* _Work request_
The expected output is the line bearing "[mrnormative: Recently Listened" followed by all remaining lines of the records, each restated word for word.

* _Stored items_
--- START ---

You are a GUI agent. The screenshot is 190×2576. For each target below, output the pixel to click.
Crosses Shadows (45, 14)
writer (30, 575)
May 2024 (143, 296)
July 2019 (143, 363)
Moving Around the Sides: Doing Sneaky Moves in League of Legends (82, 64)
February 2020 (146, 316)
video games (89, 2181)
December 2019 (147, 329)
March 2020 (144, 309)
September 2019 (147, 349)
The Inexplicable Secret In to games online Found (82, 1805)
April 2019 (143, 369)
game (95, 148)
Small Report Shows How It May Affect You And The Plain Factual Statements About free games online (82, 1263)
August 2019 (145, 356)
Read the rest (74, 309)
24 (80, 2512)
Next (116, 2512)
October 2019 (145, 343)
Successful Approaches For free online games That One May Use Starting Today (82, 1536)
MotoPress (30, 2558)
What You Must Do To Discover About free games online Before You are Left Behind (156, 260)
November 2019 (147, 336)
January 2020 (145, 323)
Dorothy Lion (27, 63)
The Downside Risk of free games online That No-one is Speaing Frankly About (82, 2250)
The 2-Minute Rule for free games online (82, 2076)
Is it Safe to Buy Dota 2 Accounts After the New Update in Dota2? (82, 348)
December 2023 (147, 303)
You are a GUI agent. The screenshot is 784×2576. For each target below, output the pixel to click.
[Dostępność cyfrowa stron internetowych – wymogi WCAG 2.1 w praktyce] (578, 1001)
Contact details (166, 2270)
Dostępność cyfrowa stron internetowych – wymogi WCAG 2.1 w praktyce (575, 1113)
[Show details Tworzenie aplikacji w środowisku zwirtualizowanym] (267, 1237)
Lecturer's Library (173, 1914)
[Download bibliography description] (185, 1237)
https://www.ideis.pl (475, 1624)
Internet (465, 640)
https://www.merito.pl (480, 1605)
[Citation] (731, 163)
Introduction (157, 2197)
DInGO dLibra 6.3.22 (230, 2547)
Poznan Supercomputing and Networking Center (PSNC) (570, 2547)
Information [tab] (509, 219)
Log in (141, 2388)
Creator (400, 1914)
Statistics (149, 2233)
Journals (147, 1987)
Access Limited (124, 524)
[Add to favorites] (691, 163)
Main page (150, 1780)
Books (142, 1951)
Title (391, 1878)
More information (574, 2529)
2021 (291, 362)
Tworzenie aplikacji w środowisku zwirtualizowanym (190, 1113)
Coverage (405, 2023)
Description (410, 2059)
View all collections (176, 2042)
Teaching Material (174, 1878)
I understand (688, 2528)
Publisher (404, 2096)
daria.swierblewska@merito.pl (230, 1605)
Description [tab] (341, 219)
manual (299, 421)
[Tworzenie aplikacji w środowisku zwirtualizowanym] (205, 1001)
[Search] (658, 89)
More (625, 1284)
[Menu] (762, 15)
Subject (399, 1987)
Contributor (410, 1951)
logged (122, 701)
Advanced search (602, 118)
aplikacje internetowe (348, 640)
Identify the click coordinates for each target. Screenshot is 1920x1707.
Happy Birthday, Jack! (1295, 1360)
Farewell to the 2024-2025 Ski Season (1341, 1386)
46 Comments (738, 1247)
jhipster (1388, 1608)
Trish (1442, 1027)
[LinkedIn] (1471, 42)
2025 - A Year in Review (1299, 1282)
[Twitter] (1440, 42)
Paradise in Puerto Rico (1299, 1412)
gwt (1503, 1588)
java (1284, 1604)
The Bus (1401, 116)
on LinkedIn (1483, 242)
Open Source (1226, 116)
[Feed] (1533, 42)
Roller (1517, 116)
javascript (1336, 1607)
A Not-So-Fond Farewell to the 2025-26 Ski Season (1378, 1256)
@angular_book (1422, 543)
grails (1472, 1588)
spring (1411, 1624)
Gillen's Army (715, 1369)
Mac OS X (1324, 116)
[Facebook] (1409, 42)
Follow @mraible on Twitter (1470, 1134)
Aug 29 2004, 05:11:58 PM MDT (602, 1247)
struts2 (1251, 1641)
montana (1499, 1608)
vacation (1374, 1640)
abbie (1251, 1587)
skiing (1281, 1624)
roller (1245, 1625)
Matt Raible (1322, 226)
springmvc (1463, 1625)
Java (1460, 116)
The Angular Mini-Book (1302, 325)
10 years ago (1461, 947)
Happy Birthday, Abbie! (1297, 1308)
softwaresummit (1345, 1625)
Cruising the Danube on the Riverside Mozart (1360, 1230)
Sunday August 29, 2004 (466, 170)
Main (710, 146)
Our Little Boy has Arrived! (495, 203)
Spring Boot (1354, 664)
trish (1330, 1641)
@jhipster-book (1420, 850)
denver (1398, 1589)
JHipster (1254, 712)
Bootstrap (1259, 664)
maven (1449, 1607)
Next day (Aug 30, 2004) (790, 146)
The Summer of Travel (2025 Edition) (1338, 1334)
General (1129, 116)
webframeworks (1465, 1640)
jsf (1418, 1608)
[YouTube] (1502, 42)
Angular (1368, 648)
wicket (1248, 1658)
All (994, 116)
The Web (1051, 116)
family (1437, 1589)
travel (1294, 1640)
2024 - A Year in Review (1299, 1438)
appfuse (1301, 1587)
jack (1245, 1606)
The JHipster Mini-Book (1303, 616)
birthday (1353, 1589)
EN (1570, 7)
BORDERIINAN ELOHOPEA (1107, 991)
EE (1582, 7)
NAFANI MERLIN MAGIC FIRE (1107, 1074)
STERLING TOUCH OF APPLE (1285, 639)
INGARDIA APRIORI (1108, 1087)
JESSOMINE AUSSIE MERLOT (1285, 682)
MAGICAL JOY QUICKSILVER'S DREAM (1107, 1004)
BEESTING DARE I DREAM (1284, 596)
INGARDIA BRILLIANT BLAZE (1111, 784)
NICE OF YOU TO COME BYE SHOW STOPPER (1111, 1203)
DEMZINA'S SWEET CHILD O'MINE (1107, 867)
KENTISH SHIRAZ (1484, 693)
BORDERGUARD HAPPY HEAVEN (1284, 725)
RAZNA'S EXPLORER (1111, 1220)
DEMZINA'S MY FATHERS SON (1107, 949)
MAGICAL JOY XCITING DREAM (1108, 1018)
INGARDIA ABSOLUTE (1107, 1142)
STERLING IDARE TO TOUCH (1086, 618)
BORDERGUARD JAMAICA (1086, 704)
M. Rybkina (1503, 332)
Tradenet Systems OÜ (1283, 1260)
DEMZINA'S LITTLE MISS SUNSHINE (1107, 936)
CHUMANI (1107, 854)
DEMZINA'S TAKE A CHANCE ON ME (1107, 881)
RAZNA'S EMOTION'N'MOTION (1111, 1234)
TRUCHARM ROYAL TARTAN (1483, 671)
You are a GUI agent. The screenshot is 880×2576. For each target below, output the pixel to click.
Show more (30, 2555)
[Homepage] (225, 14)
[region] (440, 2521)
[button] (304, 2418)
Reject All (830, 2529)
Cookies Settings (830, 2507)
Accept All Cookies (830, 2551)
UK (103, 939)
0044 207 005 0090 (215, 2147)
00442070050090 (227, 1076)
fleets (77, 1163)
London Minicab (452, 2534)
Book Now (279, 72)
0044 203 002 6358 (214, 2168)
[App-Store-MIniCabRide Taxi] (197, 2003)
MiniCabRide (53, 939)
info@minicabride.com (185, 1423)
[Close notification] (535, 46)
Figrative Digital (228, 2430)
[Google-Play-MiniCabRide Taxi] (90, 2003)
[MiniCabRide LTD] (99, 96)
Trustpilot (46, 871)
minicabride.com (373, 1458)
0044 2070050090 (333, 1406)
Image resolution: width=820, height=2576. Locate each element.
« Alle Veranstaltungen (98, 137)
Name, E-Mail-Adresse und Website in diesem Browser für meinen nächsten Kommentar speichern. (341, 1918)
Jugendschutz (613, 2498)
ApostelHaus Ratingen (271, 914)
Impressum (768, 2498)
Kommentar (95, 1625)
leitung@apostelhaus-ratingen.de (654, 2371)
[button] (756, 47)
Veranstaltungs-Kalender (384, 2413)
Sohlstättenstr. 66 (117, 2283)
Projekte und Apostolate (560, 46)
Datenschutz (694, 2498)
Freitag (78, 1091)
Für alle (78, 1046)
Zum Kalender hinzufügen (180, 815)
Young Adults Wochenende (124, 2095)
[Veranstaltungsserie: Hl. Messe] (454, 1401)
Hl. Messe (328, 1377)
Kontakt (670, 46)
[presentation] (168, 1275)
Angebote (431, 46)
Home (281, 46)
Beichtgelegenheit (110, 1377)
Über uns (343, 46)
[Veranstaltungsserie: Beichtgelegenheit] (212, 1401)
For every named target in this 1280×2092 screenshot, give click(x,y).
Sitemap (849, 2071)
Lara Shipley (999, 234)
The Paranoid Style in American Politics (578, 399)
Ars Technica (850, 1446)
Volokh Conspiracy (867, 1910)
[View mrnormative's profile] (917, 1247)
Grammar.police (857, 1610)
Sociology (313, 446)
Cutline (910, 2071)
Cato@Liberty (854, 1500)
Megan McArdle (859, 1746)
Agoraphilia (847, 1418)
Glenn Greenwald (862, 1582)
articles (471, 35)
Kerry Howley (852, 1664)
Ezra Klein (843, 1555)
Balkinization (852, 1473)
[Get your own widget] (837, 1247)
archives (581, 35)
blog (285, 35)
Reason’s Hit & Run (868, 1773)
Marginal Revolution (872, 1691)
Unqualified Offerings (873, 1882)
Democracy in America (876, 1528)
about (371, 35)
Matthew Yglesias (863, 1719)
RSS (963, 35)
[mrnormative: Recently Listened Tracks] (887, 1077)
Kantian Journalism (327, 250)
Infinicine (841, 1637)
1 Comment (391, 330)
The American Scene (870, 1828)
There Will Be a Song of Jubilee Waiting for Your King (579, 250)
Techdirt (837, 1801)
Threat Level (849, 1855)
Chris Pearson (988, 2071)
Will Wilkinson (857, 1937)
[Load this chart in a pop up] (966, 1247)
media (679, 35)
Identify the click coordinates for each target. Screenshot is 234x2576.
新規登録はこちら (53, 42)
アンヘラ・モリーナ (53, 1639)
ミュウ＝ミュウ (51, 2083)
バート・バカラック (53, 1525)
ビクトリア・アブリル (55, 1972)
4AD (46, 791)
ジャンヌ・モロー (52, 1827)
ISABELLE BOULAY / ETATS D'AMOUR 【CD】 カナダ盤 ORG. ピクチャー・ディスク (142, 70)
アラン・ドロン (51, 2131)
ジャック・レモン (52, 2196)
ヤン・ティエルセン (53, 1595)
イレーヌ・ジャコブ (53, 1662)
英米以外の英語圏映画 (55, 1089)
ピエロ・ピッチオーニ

--- END ---

* _Response to the exercise_
[mrnormative: Recently Listened Tracks] (887, 1077)
Kantian Journalism (327, 250)
Infinicine (841, 1637)
1 Comment (391, 330)
The American Scene (870, 1828)
There Will Be a Song of Jubilee Waiting for Your King (579, 250)
Techdirt (837, 1801)
Threat Level (849, 1855)
Chris Pearson (988, 2071)
Will Wilkinson (857, 1937)
[Load this chart in a pop up] (966, 1247)
media (679, 35)
Identify the click coordinates for each target. Screenshot is 234x2576.
新規登録はこちら (53, 42)
アンヘラ・モリーナ (53, 1639)
ミュウ＝ミュウ (51, 2083)
バート・バカラック (53, 1525)
ビクトリア・アブリル (55, 1972)
4AD (46, 791)
ジャンヌ・モロー (52, 1827)
ISABELLE BOULAY / ETATS D'AMOUR 【CD】 カナダ盤 ORG. ピクチャー・ディスク (142, 70)
アラン・ドロン (51, 2131)
ジャック・レモン (52, 2196)
ヤン・ティエルセン (53, 1595)
イレーヌ・ジャコブ (53, 1662)
英米以外の英語圏映画 (55, 1089)
ピエロ・ピッチオーニ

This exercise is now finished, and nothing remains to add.